If someone honks at you in traffic or cuts you off, it helps to focus on your breathing. Learning some breathing exercises that you can immediately start in that situation can distract you from yelling at the person or making a threatening gesture.
As you breathe slowly in for several seconds, then out again for several seconds, try to remember that what happened isn’t the end of the world. If no one was hurt, and what took place does not impede your travels, you’ll probably forget all about it in a few moments.
Listen to Music that Makes You Happy
Music can have a tremendous impact on your mood. Let’s say that you know you’re going on a lengthy drive for work, and you might be in some high traffic areas or construction zones. Stop-and-go traffic can upset you, but only if you let it.
Try to make a playlist beforehand on your phone of music that makes you happy. Maybe it’s a particular album by your favorite artist. Perhaps it’s several songs by different artists that never fail to make you feel better when you’re down.
Having that music on during the trip can ease your annoyed feelings if you’re caught in a traffic jam on your way to your destination.
Keep a Picture of Your Family on the Dashboard
Another useful way to curb road rage is to print out a picture of your family or one of your loved ones and to keep it in view on the dashboard. It’s a simple matter to stick it there with a piece of tape, even if you’re driving a rental car in an unfamiliar town or city.
Remember that nothing productive comes out of road rage. If you choose to engage with someone who gestured toward you or cut you off, they might do something to escalate further.
People kill others during road rage incidents in extreme circumstances. You want to get home to your family at the end of your trip. Having a nice picture of them to look at will remind you of that.
Don’t Be an Aggressive Driver
Being a defensive driver is something that any driving school will teach you as soon as you get your learner’s permit. That means merging when and how you’re supposed to, going the speed limit, and not tailgating the car in front of you.
When you’re an aggressive driver and don’t obey written or even unspoken road rules, you invite confrontation. You might be subject to road rage because of what another driver does, but don’t forget that you can be guilty of instigating it.
You can’t determine what other drivers around you do, but you can always control yourself.
Take Care of Your Mental Health
Those who are more prone to road rage incidents while traveling, or in any situation, are individuals who might not be in the best frame of mind. Maybe you can trace your tendency toward road rage back to an argument you had with your spouse, or a relative. Perhaps you’re worried about money, or there’s something else happening in your life that preoccupies you.
You have less chance of reacting badly on the road if you’re mentally and emotionally sound. If you’re having trouble with your partner or spouse, talk things out with them.
Holding in your emotions can manifest in destructive ways. The same holds true for issues with relatives or anything else that’s bothering you.
If your mental state is that bad, seek help from a qualified health professional. Putting yourself in a better mindstate before you ever get behind the wheel makes it much more likely that you won’t be susceptible to road rage. That’s true regardless of whether you’re traveling in an unfamiliar area or whether you’re a block from home.

========================

● REQUESTS
- a) Answer these questions about the road rage tips:
(i) What does the text say to use to stick a family picture on the dashboard?
(ii) According to the text, what three things does being a defensive driver mean?
(iii) On what device does the text suggest making a playlist beforehand?
- b) Reproduce the passage of the road rage tips word for word, starting at "You can’t determine" and ending at "that’s bothering you.".

● GIVEN MATERIAL
========================

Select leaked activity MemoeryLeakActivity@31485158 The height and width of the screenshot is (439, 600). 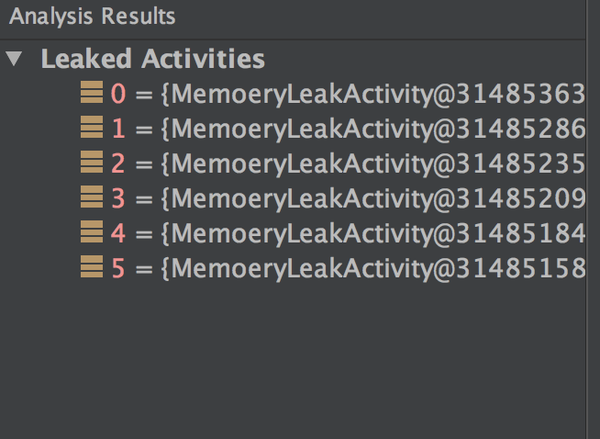[x=372, y=268]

========================

● TASK SOLUTIONS
- a)
(i) A piece of tape.
(ii) Merging when and how you're supposed to, going the speed limit, and not tailgating the car in front of you.
(iii) Your phone.

- b)
You can’t determine what other drivers around you do, but you can always control yourself.
Take Care of Your Mental Health
Those who are more prone to road rage incidents while traveling, or in any situation, are individuals who might not be in the best frame of mind. Maybe you can trace your tendency toward road rage back to an argument you had with your spouse, or a relative. Perhaps you’re worried about money, or there’s something else happening in your life that preoccupies you.
You have less chance of reacting badly on the road if you’re mentally and emotionally sound. If you’re having trouble with your partner or spouse, talk things out with them.
Holding in your emotions can manifest in destructive ways. The same holds true for issues with relatives or anything else that’s bothering you.